From what you stated it seems the two ellipsoids are similar. Let's say $A>B>0$ so ellipsoid $B$ is inside $A$ at the start. Also assume $a\ge b\ge c >0$. Note that the vector from center of $A$ to center of $B$ is $D=(V_B-V_A)t$.
Let's first simplify the problem and say the ellipsoids spin randomly as opposed to spin around fixed axes. Then as soon as $|D|$ becomes equal to sum of longest axes of the ellipsoids they must intersect (if they have not intersected already), that is $|D|=a/\sqrt A + a/\sqrt B$. This gives an overly simplified indication for the collision time, $t_c \le (a/\sqrt A + a/\sqrt B)/|V_B-V_A|$.

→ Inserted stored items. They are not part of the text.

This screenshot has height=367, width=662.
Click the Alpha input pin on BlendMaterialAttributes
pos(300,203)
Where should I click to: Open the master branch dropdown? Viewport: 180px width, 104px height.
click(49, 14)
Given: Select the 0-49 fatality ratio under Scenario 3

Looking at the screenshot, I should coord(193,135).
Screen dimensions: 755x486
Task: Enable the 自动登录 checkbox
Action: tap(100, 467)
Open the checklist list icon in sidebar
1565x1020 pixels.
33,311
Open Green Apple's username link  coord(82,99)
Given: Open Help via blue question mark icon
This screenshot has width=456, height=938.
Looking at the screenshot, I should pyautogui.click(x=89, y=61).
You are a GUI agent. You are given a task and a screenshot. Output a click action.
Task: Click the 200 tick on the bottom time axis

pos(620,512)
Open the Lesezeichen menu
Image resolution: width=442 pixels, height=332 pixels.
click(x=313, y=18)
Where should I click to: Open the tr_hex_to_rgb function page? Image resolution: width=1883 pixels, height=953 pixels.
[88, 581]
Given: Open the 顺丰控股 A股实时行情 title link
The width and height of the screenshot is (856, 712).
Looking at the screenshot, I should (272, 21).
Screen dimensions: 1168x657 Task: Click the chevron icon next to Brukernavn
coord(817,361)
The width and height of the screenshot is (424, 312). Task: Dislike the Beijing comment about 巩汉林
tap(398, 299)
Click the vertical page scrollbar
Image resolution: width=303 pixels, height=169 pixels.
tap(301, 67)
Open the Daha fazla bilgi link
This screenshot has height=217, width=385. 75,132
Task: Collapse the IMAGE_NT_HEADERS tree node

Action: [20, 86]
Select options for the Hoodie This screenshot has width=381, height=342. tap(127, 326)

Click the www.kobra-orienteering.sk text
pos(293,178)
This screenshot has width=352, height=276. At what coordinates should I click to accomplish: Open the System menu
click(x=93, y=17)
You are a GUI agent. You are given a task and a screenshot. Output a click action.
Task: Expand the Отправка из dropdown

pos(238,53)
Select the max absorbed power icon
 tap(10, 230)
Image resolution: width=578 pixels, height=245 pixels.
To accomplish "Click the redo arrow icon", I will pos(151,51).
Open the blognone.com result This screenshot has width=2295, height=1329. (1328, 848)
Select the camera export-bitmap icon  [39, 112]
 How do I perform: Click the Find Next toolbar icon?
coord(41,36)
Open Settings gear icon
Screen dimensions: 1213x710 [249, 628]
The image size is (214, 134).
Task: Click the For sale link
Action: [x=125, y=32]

Perhaps you meant something like this
Two ellipsoids at time $t=0$ are at $(x-A_1)^2/a^2+(y-B_1)^2/b^2+(z-C_1)^2/c^2=1$ and $(x-A_2)^2/a^2+(y-B_2)^2/b^2+(z-C_2)^2/c^2=1$. They start to spin at a very high rate, $\omega=\infty$, around certain axes through their centers $(L_1,M_1,N_1)$ and $(L_2,M_2,N_2)$, while at the same time their centers move uniformly towards the origin at speeds $S_1$ and $S_2$ . I want an estimate for the time to collision (if there is one).